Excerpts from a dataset
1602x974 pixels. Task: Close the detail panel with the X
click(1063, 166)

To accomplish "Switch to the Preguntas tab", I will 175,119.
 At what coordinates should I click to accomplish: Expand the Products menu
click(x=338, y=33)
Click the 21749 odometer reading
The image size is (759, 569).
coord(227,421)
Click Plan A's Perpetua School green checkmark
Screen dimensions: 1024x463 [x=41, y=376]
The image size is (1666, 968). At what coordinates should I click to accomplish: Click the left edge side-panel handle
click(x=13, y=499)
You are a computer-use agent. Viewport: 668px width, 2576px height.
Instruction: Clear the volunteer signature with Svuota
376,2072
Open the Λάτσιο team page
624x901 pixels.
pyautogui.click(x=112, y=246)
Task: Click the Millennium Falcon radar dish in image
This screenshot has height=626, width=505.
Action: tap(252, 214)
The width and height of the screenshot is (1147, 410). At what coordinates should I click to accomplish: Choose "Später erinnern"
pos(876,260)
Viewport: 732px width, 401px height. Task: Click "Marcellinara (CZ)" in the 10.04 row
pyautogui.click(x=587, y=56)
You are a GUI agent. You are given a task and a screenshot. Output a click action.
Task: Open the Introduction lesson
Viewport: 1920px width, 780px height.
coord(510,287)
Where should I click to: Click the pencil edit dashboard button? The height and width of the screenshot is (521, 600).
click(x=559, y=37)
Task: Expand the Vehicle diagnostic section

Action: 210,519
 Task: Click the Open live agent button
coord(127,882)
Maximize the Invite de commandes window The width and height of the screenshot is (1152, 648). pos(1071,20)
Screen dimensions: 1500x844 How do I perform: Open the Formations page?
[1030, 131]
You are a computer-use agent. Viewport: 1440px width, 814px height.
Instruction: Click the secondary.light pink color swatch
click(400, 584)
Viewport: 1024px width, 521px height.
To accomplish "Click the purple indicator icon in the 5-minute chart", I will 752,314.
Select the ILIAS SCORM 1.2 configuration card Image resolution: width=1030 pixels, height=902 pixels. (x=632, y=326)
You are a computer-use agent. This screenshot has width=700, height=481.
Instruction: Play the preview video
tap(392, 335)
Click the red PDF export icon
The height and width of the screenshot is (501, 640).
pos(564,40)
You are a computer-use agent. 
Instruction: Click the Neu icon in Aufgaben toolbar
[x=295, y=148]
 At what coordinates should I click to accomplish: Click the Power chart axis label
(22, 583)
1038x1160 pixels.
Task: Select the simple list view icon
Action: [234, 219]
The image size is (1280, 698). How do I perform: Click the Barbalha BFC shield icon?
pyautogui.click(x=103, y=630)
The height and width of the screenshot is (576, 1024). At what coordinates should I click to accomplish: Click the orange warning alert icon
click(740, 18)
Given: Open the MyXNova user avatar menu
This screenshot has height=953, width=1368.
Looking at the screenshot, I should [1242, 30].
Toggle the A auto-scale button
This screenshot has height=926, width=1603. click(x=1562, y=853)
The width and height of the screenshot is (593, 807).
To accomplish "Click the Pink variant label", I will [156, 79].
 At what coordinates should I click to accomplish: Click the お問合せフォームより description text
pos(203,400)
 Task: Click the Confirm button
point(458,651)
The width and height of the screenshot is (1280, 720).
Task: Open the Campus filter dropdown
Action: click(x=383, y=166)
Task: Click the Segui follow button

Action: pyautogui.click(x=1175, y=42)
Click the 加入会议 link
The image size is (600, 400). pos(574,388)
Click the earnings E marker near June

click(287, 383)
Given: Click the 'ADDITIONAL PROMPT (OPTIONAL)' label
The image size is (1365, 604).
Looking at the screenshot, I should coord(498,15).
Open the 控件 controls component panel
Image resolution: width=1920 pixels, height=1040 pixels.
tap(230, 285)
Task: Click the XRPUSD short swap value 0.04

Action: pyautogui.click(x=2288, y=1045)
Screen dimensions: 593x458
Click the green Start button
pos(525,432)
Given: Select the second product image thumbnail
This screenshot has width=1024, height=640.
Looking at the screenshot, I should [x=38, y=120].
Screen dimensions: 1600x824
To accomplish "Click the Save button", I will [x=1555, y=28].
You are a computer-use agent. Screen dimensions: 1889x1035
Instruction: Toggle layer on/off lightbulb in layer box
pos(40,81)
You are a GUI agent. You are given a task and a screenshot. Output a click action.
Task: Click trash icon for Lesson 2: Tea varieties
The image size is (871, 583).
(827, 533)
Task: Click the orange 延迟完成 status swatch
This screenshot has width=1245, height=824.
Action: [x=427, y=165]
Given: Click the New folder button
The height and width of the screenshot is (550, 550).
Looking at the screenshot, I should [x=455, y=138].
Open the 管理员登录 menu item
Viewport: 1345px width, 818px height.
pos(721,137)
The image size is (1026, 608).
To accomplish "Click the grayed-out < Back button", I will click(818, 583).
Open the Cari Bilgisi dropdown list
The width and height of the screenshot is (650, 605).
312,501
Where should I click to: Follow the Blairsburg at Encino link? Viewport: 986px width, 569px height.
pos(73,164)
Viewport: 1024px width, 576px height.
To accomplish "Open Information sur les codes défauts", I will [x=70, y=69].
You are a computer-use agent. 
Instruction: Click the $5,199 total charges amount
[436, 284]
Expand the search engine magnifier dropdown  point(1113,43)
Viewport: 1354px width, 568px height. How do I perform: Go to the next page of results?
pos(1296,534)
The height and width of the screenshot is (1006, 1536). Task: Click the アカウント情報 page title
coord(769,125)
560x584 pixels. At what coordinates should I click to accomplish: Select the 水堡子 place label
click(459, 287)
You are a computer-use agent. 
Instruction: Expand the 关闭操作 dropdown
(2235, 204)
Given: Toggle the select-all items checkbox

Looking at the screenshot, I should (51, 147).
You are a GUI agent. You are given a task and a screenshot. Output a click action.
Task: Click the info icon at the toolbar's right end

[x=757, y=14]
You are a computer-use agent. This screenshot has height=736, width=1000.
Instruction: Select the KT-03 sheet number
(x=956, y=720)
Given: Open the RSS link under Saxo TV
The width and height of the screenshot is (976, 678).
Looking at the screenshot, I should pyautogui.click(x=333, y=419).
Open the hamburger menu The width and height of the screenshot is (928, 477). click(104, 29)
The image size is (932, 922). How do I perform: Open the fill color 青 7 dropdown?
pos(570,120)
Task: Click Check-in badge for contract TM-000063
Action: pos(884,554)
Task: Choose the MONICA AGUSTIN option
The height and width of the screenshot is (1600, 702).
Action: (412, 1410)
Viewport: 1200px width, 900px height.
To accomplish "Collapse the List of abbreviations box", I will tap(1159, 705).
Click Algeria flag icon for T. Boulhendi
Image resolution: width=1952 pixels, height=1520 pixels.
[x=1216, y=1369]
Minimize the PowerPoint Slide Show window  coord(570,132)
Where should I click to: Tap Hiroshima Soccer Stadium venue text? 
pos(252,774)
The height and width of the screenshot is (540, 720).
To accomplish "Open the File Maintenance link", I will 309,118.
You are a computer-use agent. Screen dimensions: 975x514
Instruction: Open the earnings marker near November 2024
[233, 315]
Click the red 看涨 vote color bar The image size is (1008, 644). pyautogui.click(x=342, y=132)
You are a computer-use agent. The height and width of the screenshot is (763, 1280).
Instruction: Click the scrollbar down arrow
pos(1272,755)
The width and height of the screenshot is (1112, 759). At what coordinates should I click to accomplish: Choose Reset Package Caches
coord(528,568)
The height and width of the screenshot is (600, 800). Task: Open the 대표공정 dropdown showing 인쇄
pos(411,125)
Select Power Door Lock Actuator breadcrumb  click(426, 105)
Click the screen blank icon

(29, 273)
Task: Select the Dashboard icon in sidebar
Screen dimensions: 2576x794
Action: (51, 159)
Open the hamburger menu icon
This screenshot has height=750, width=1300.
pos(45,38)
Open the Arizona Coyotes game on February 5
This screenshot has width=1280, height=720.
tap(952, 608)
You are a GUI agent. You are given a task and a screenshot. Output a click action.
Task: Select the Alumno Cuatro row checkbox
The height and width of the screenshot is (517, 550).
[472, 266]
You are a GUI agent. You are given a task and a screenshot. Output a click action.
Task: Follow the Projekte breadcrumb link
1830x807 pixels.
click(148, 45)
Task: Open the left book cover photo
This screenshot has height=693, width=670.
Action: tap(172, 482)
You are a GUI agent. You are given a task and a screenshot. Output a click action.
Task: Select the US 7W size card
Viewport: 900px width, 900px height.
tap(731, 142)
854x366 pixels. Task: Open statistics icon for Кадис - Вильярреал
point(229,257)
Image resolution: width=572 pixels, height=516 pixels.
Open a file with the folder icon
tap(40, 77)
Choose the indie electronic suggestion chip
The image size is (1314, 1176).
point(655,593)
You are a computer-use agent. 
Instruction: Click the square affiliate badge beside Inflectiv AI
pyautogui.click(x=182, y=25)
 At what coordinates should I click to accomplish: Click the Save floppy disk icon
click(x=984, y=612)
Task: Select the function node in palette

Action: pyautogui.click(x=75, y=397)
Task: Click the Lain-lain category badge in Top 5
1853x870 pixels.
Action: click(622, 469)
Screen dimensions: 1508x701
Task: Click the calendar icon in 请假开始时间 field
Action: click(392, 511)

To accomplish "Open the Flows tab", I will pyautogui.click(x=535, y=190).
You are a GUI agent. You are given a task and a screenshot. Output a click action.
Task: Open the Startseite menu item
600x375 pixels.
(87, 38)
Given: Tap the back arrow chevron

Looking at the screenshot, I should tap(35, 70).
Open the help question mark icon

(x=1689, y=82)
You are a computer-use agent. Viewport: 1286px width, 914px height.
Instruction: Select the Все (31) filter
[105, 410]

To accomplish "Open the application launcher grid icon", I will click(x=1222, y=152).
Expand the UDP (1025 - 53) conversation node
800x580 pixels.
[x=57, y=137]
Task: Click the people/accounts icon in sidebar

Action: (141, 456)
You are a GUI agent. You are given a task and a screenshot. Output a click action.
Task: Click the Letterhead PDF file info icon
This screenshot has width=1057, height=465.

### [What you need to do]
Copy range, inclusive: the line holding "Maximize the Invite" to the line holding "has width=700, height=481.". Reproduce exactly those lines of the records above and no others.

### [Answer for the task]
Maximize the Invite de commandes window The width and height of the screenshot is (1152, 648). pos(1071,20)
Screen dimensions: 1500x844 How do I perform: Open the Formations page?
[1030, 131]
You are a computer-use agent. Viewport: 1440px width, 814px height.
Instruction: Click the secondary.light pink color swatch
click(400, 584)
Viewport: 1024px width, 521px height.
To accomplish "Click the purple indicator icon in the 5-minute chart", I will 752,314.
Select the ILIAS SCORM 1.2 configuration card Image resolution: width=1030 pixels, height=902 pixels. (x=632, y=326)
You are a computer-use agent. This screenshot has width=700, height=481.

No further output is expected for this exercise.